Psychopompe

 

Comme la plupart du temps dans le travail de Jean-François Courtilat, cette exposition se veut une réflexion sur des questions récurrentes en art : la mort, l'humour, le corps. Il propose un esthétisme parfois racoleur mais qui sous-tend un malaise.

Dans les vidéos de Jean-François Courtilat, les mutations ont parfois une violence suggérée comme dans la vidéo "Camion" ou bien plus insidieuse comme dans la vidéo "Cadenas".
"Camion" montre un bouquet de fleurs synthétiques déposé par des proches d'accidentés de la route. On peut voir en arrière plan des conducteurs dans leur véhicule qui regardent bien souvent le bouquet et à leur insu en direction de la caméra. Puis intervient un accident virtuel, monté d'une façon chaotique à l'instar de la bande sonore de la vidéo : interprétation stridente par la "chanteuse" Foster Jenkins de l'air de la Reine de la Nuit extrait de la Flûte Enchantée de Mozart. Tous ces éléments situent cette vidéo à l'intérieur d'un territoire tragi-comique et également grotesque. Equilibre précaire entre séquence burlesque et film documentaire sur la sécurité routière, violence cachée mais bien présente.
La vidéo "cadenas" évoque l'absence : l'objet qui était attaché est parti. On peut penser à un vol ou à une disparition magique, mais il en reste un signe : ce cadenas fermé, ne retenant plus rien, sans raison d'être. C'est une quête absurde dans une mise en scène onirique, rouge comme le sang criminel. Enquête, questionnement sur une métamorphose : qu'est-il arrivé à l'objet, comment a t'il pu disparaître et qu'en même temps le cadenas reste intact?

Si les deux vidéos de Jean-François Courtilat proposent un univers violent mais toujours adouci par un élément extérieur (divin?) qui amène une distance autant absurde que déstabilisante, la grande série de dessins propose des sujets plus cruels, nous confrontant à des corps qui s'ouvrent, déglutissent, irradient. Ces dessins aux formats divers sont réalisés par ordinateur, les images récupérées sur Internet ou prises dans l'iconographie de la publicité ont été modulées, amputées, retravaillées afin d'y amener une réflexion sur les rapports humains, les blessures du corps ou de l'esprit, les mensonges. Jean-François Courtilat y ajoute des prothèses, inventées ou réelles, des sécrétions extravagantes…
Ces dessins ont des histoires polymorphes, aux sens multiples. Si les couleurs se veulent rassurantes, les signes sont troubles. Car là encore l'effet de rajout est grossier, flagrant, c'est le fait d'une main manipulatrice qui s'amuse de ces expériences physiques cruelles, de ces confrontations proposées aux développements ambigus.
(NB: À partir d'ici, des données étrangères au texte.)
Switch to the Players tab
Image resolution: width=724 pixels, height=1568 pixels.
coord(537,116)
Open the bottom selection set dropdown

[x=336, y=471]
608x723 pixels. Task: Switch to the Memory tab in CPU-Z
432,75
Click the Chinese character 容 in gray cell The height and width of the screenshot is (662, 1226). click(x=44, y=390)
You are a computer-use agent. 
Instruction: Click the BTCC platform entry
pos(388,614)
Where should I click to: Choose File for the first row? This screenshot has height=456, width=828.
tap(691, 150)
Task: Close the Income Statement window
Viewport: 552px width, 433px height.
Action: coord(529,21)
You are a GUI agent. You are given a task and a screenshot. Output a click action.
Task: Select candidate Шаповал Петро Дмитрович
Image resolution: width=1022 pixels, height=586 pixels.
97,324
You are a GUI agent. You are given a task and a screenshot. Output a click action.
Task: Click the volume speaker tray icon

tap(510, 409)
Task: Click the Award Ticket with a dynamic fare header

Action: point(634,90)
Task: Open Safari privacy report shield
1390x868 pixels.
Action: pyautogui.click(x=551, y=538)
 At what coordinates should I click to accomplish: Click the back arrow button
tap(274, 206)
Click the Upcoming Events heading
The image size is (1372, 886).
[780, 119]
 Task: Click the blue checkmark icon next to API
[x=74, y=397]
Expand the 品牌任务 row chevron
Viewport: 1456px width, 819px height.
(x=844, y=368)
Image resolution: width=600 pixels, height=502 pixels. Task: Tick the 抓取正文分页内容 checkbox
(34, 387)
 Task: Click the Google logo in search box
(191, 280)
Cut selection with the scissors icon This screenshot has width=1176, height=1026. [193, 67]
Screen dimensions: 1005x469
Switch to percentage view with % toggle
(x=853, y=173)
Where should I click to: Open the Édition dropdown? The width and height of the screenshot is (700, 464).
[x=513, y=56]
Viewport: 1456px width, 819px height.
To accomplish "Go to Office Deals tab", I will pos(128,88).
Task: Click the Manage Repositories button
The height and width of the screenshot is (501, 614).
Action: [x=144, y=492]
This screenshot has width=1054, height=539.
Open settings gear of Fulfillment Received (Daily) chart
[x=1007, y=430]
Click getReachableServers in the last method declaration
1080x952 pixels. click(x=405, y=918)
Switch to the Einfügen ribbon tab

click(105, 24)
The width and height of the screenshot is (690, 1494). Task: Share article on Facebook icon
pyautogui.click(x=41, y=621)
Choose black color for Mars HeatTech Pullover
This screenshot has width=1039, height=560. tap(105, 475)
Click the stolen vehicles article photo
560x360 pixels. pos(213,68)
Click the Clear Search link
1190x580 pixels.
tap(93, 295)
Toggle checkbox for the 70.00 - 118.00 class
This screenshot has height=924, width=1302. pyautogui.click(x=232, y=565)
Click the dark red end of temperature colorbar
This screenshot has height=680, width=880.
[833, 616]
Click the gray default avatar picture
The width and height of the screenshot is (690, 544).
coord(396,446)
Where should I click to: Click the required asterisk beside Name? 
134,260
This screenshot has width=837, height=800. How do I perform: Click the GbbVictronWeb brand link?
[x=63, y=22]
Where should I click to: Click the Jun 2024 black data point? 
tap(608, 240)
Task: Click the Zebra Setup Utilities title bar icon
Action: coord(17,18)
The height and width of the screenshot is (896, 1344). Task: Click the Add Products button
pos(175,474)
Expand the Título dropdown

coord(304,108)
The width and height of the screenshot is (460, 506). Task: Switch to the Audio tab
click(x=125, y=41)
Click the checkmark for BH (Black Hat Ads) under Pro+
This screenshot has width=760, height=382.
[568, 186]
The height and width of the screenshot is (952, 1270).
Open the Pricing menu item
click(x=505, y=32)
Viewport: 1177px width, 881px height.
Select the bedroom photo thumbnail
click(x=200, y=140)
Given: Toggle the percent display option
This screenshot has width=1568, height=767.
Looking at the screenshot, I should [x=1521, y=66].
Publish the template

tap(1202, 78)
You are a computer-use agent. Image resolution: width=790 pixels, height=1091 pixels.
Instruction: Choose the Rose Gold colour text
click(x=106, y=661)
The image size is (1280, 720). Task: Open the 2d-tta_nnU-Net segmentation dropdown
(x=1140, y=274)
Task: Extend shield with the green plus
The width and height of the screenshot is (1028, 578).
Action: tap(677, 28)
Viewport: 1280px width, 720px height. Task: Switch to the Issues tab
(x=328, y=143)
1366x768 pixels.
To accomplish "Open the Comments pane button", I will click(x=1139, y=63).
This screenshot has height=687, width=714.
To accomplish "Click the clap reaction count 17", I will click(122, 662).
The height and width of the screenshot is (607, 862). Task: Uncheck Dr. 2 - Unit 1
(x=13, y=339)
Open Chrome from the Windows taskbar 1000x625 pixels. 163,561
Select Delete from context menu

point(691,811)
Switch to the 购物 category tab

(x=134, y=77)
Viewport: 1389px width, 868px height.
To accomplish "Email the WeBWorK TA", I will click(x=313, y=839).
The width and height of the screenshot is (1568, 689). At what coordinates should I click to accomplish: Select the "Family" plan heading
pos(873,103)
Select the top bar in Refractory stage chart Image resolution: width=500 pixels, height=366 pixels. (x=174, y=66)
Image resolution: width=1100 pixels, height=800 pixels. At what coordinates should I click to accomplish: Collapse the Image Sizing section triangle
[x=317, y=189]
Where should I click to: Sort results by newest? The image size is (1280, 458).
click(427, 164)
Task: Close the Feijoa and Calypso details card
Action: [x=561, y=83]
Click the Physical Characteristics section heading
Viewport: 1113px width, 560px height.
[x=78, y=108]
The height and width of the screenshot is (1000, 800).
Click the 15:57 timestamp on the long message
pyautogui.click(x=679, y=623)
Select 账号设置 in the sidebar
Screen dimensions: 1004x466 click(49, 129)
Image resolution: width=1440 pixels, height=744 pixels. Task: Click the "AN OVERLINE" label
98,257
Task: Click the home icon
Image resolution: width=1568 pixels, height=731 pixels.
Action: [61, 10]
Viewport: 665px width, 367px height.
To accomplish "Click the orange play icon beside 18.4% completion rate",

On retrouve cette idée de confrontation dans les installations d'objets : deux vélos de taille adulte mais à l'aspect étrangement enfantin se font face pour formaliser une rencontre, un dialogue éventuel, deux coqs se regardent prêts pour un hypothétique combat. Au delà de l'idée de confrontation, Jean-François Courtilat nous ramène encore à l'idée de transformation puisque tous ces objets sont constitués de sac en plastique thermo formés provenant de magasins d'une grande marque de distribution : le contenant devient le contenu. L'artiste répond ainsi de façon ironique à l'invitation de recyclage inscrite à même le support. A travers la matière plastique, les indications, logos et autres inscriptions nous renvoient au monde de la Consommation. Et cette installation, sans être une critique acerbe n'en reste pas moins un questionnement sur notre société (économie de marché, concurrence, publicité).

Seuls deux lutins, sournois, malins, de plastique eux aussi, regardent la scène. Témoins de l'exposition, spectateurs des vidéos, se réjouissent-ils de ce qui va advenir ou de ce qui s'est déjà passé? Car pour créer des tensions, Jean-François Courtilat joue avec le temps, saisissant des situations latentes. Il propose toujours un avant ou un après dont les finalités sont univoques et questionnent les processus irréversibles, qu'ils soient infimes ou catastrophiques.

Sensible à la réception des scénarii qu'il construit, le plasticien invite David Rolland, chorégraphe, à investir l'exposition le temps du vernissage. En proposant une performance qui privilégie les images et les situations, David Rolland crée des outils critiques qui s'intègrent au processus de création lui-même, en lien avec le titre de l'exposition "psychopompe" (qui conduit les âmes des morts). Ainsi, le chorégraphe anticipe le déplacement mental du spectateur : il expérimente, souligne, accentue, accompagne, transforme, bouleverse, questionne. Il propose des actions physiques que chaque spectateur est à même de réaliser mentalement et à défaut de conduire les âmes, il accompagne la pensée critique.